Une des plus grosses difficultés, c’est de trouver un équilibre entre le respect de l’intimité et le collectif. 

Retrouver du sens et de la dignité

LR&LP : Qu’est-ce que ces expériences apportent aux participants ?

DQ : Le retour du sens dans leur quotidien, après avoir exercé ou non des métiers destinés seulement à permettre la consommation excessive, est largement partagé..

Le fait de retrouver du sens dans la société, ou même dans des communes est majeur.  Je suis allée à Loos-en-Gohelle. On y implique les citoyens dans la démocratie, ce qui fait qu’ils se sentent plus dignes, plus respectés. Et c’est ça qui permet de lutter efficacement contre l’extrême droite.

LR&LP : L’exemple de Loos-en-Gohelle est frappant…
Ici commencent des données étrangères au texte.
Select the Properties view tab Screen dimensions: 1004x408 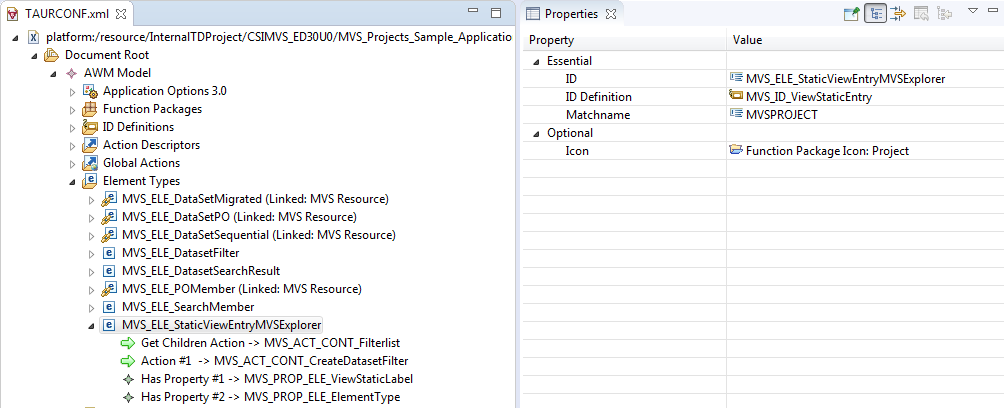[x=570, y=14]
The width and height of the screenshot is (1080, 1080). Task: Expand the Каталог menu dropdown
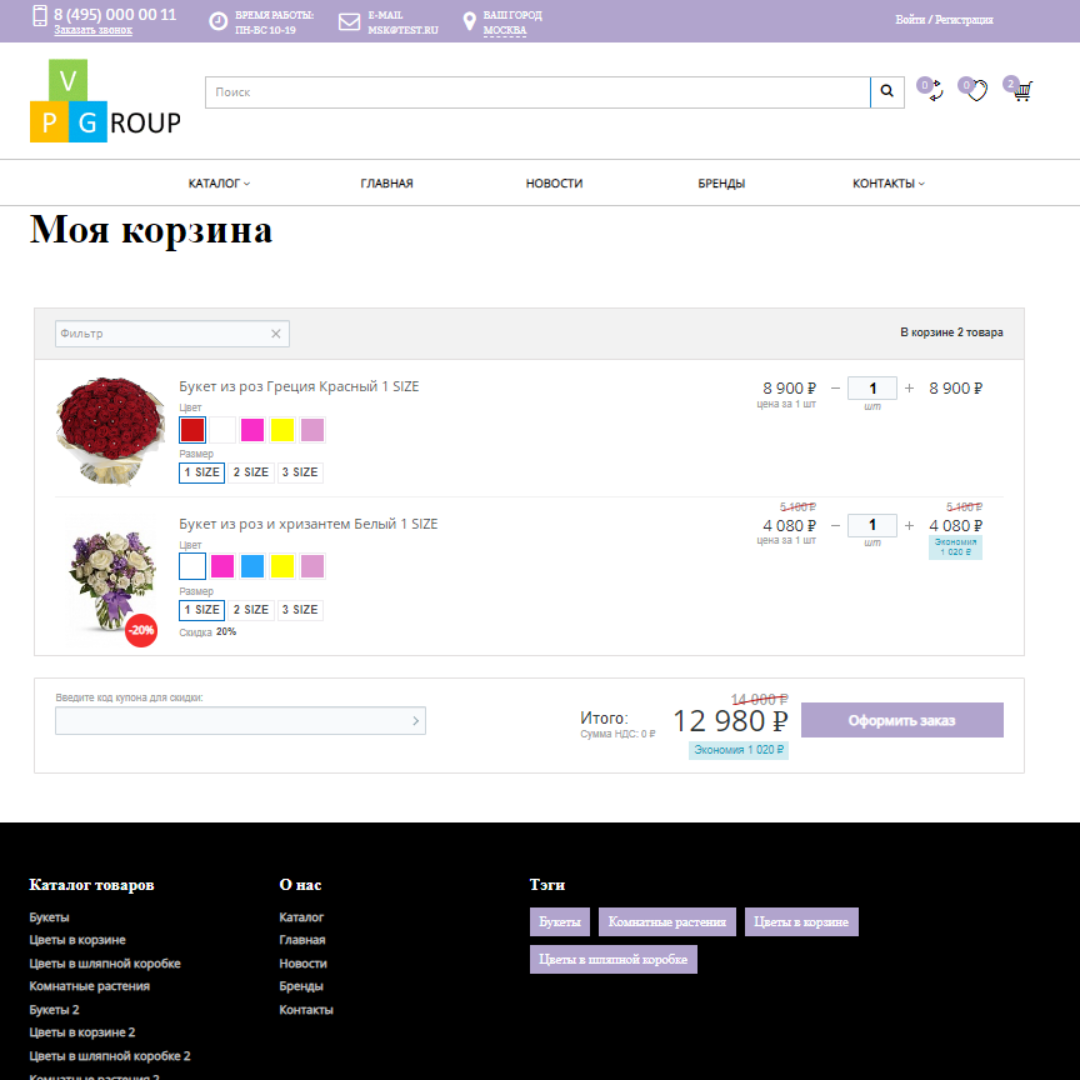point(219,184)
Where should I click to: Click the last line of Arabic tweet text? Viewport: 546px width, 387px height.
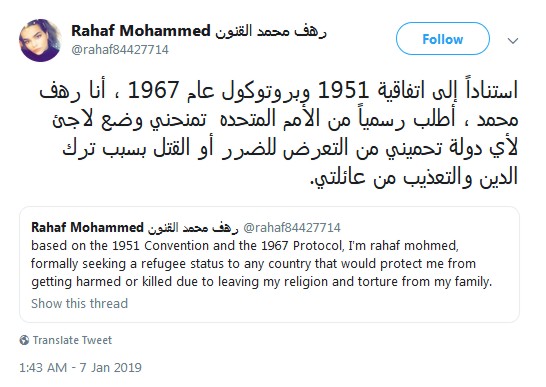coord(414,177)
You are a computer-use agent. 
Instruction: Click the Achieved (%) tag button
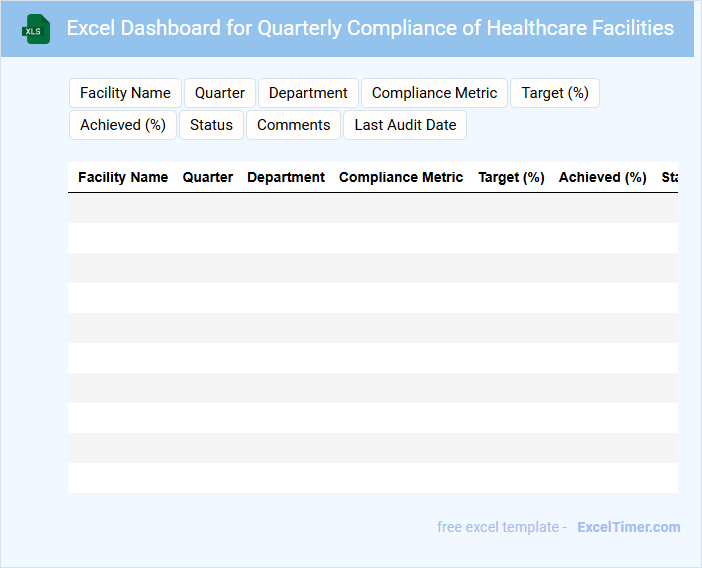(123, 125)
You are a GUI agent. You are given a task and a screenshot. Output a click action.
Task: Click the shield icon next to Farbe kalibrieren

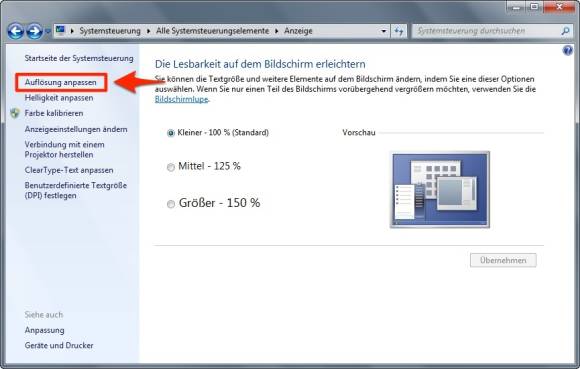[15, 113]
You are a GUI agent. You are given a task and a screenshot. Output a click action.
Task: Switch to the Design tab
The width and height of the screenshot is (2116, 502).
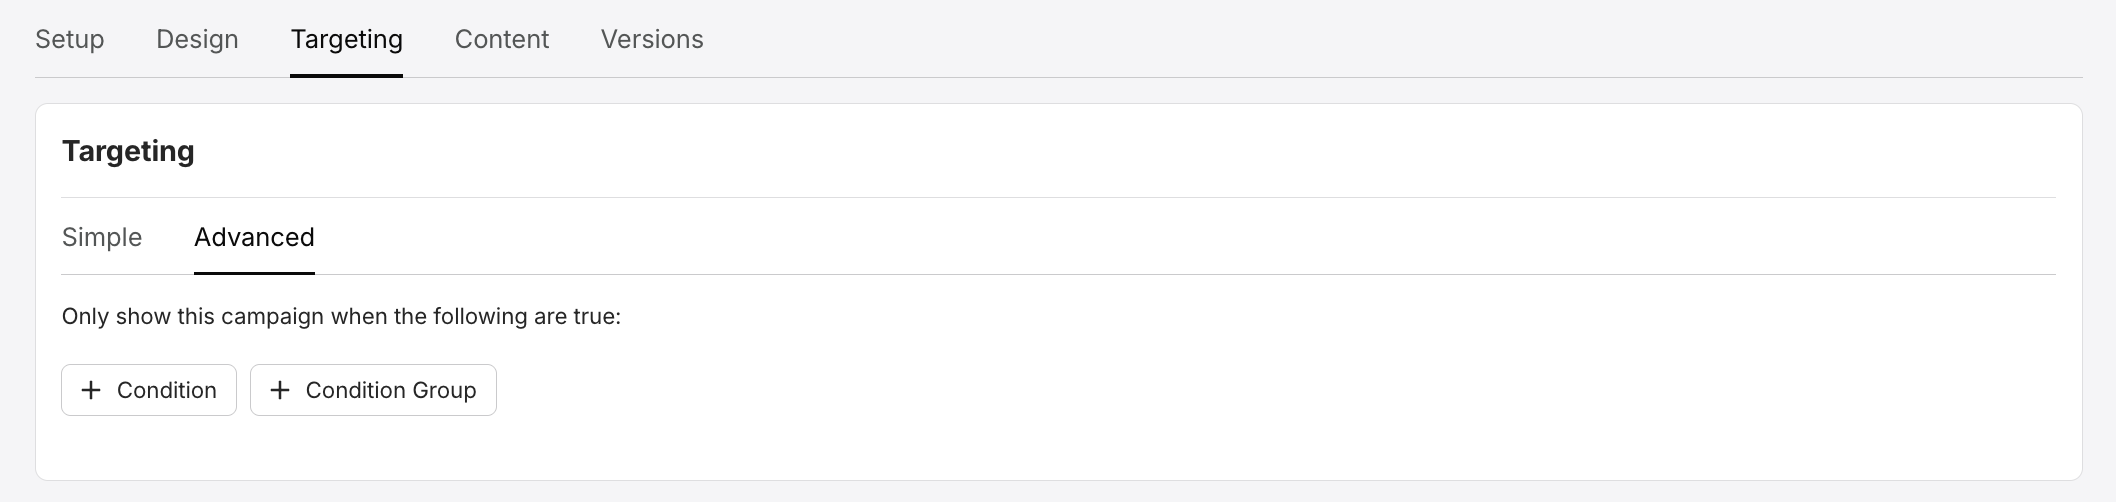point(197,39)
DQ : Cette dignité est beaucoup ressortie dans cette enquête. Chez les zapatistes qui retrouvent la dignité des cultures mayas face à un État très centralisé lié à la colonisation, ou à Loos-en-Gohelle où au niveau national ils votent extrême droite, mais au niveau local ils votent vert.
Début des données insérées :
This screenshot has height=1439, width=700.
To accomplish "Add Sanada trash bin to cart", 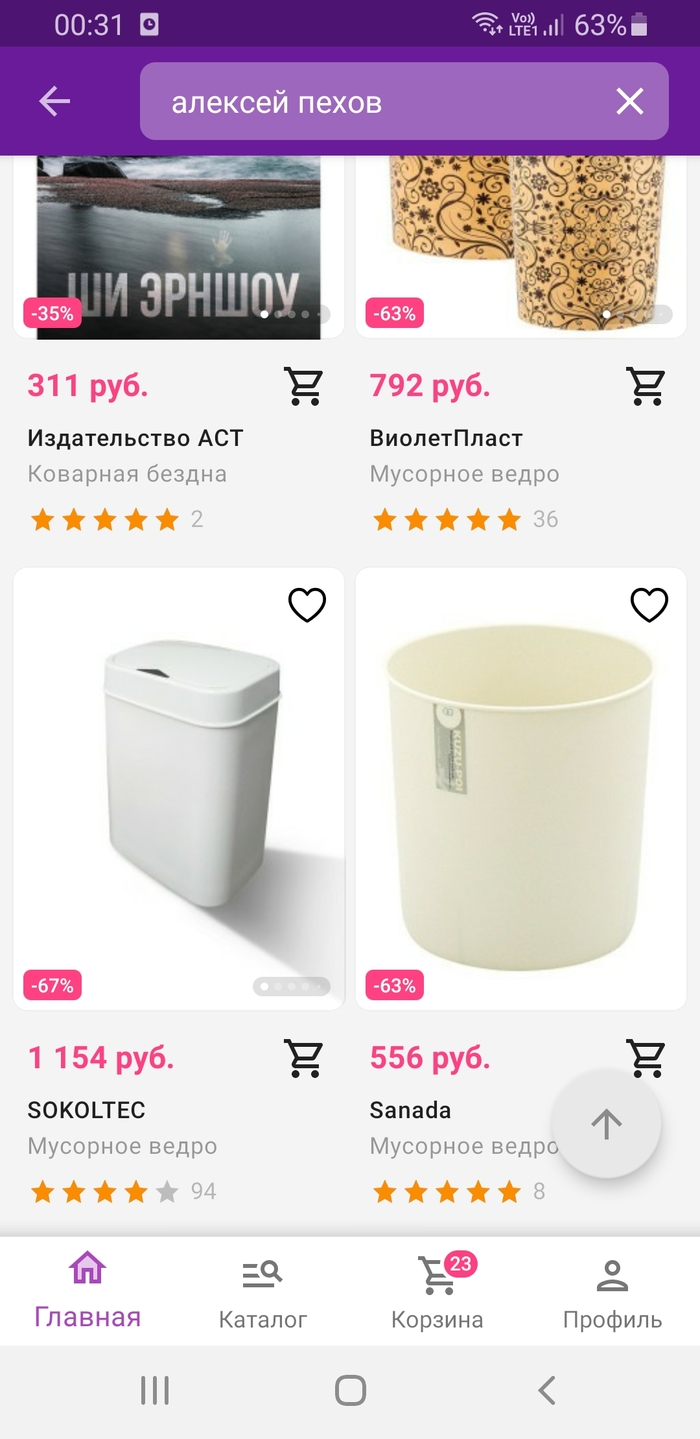I will pyautogui.click(x=646, y=1056).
Il faut à chaque fois reconnaître l’histoire d’un pays, l’identité d’un endroit, d’un territoire, pour pouvoir après aller vers une protection du vivant – donc une protection des êtres humains et de l’histoire de ces êtres humains et de tout le vivant qui entoure ces êtres humains.

Autarcie ou ouverture ? Démêler les préjugés

LR&LP : On reproche souvent à ces mouvements d’être autarciques, voire sectaires. Qu’avez-vous observé ?

DQ : Partout où je suis allée, il n’y a pas d’autarcie. Mais il faut reconnaître qu’on rentre plus ou moins facilement dans ces collectifs. L’anarchisme a été énormément persécuté au cours du XXe siècle, par les capitalistes et par les communistes, cela a laissé des traces. Je pense que certains collectifs ont parfois peur d’être récupérés.

LR&LP : Comment avez-vous procédé pour votre enquête ?

DQ : L’endroit où il a été le plus difficile d’enquêter, c’est au Chiapas. Les Zapatistes ne sont pas dans une zone donnée, ils sont répartis au Chiapas sur un territoire grand comme la Bretagne. Dans un même village, on peut avoir des zapatistes et des non-zapatistes. Surtout, la présence des narcotrafiquants et paramilitaires rend cette région de plus en plus instable.

Des femmes de l’Armée zapatiste de libération nationale (EZLN), dans la région de Dolores Hidalgo, Chiapas, lors de la commémoration du 30ème anniversaire du soulèvement de l’EZLN. © Gerardo Vieyra / NurPhoto via AFP

LR&LP : Mais ces collectifs sont-ils vraiment fermés ?

Par rapport à votre question, personne n’est autarcique et au contraire, tous les lieux où je suis allée ont énormément de liens avec l’extérieur. Je vais donner des exemples concrets : à Longo Maï, l’école du village a été ouverte de nouveau grâce aux habitants de Longo Maï. Plusieurs font partie de l’équipe municipale du Liban. Il y a beaucoup de liens avec la ZAD de Notre-Dame-des-Landes, avec les zapatistes.

J’ai interviewé par exemple Nick à Longo Maï, qui travaille beaucoup au plaidoyer sur la forêt pour aider la reconstruction de l’Ukraine. C’est aussi le cas au Mexique qui entretient des liens tant avec Longo Maï qu’avec d’autres collectifs dans le monde. Ces collectifs sont très ouverts sur l’extérieur, contrairement aux préjugés qu’on peut avoir.

Mon livre est titré Autonomes et Solidaires pour le vivant, ce titre dit bien que l’autarcie n’est pas le sujet. Le sujet est le choix des liens.”